[Begin Document text]
Re: [ALL] RDF/A Primer for review - Response to Gary Ng's Comments from Guus Schreiber on 2006-01-23 (public-swbp-wg@w3.org from January 2006)

From: Guus Schreiber <schreiber@cs.vu.nl>
Date: Mon, 23 Jan 2006 01:32:18 +0100
To: Ben Adida <ben@mit.edu>
CC: SWBPD list <public-swbp-wg@w3.org>, public-rdf-in-xhtml task force <public-rdf-in-xhtml-tf@w3.org>
Message-ID: <43D42412.6030803@cs.vu.nl>
Ben,

Areyou in a position to propose the draft for WG publication?

Best,
Guus


Ben Adida wrote:
> 
> 
> Gary,
> 
> Thanks very much for your comments.
> 
> Please find the task force's responses below. Note that the responses  
> from Section 1 (Overall Organization) are from me alone, while the  
> responses to Section 2 (Design of RDF/A itself) are the result of  task 
> force discussions from this week's telecon. We did not have time  to 
> cover Section 1 in our telecon, so, as the primary author of the  
> Primer, I take it upon myself to answer those organizational  questions. 
> The conceptual questions were discussed with everyone.
> 
> 
>> It is a nice piece of work with clear intentions and examples. The
>> principle of not duplicating content and embedding RDF content in a  way
>> browsers can extract is clearly articulated. The proposal with
>> individual examples surrounding the photos and camera use case, plus
>> showing their RDF equivalent is very informative.
[End Document text]
[Begin Data extract]
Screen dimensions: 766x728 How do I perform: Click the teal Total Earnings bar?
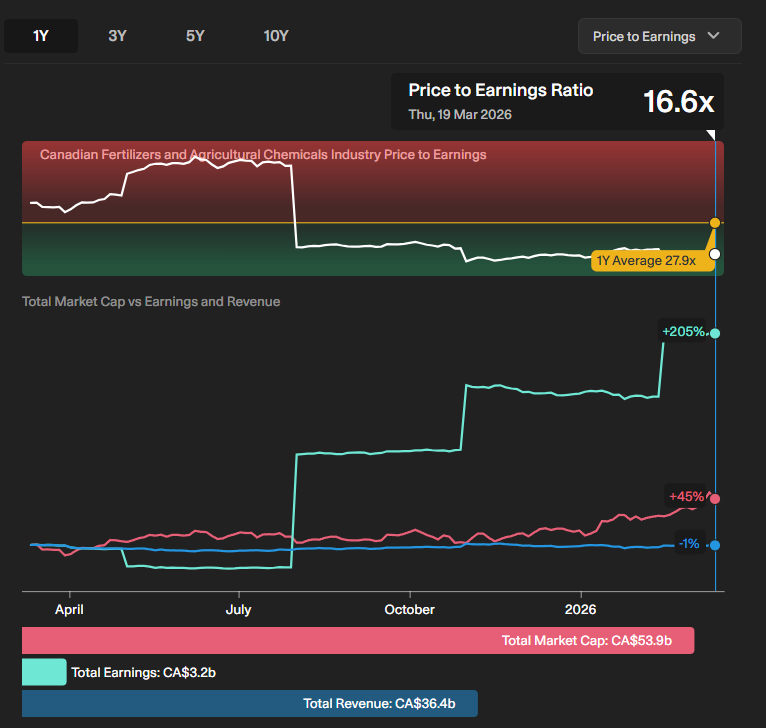pos(44,672)
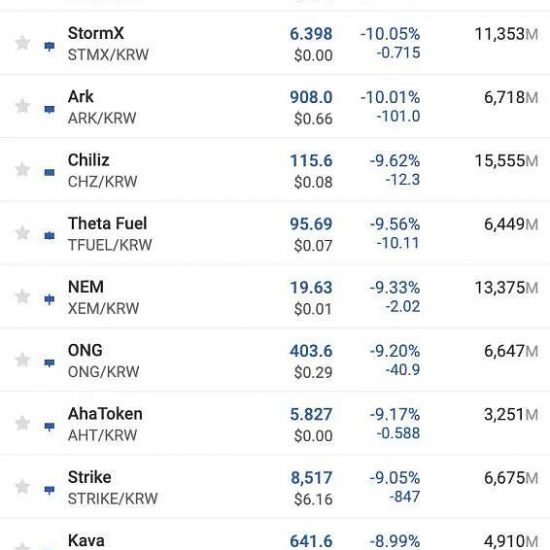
[End Data extract]
_Required work_:
1. From the RDF/A Primer message, extract the passage starting at "Re: [ALL] RDF/A" and ending at "for WG publication?".
2. Summarize the RDF/A Primer message in two sentences.

_Solutions per task_:
1.
Re: [ALL] RDF/A Primer for review - Response to Gary Ng's Comments from Guus Schreiber on 2006-01-23 (public-swbp-wg@w3.org from January 2006)

From: Guus Schreiber <schreiber@cs.vu.nl>
Date: Mon, 23 Jan 2006 01:32:18 +0100
To: Ben Adida <ben@mit.edu>
CC: SWBPD list <public-swbp-wg@w3.org>, public-rdf-in-xhtml task force <public-rdf-in-xhtml-tf@w3.org>
Message-ID: <43D42412.6030803@cs.vu.nl>
Ben,

Areyou in a position to propose the draft for WG publication?

2. Guus Schreiber asks Ben Adida whether he is in a position to propose the draft for WG publication. In the quoted reply to Gary, Ben explains that he alone wrote the Section 1 responses as the Primer's primary author and that the Section 2 responses came from task force telecon discussions, and Gary's quoted comments praise the work as clear and call the photo and camera examples with their RDF equivalents very informative.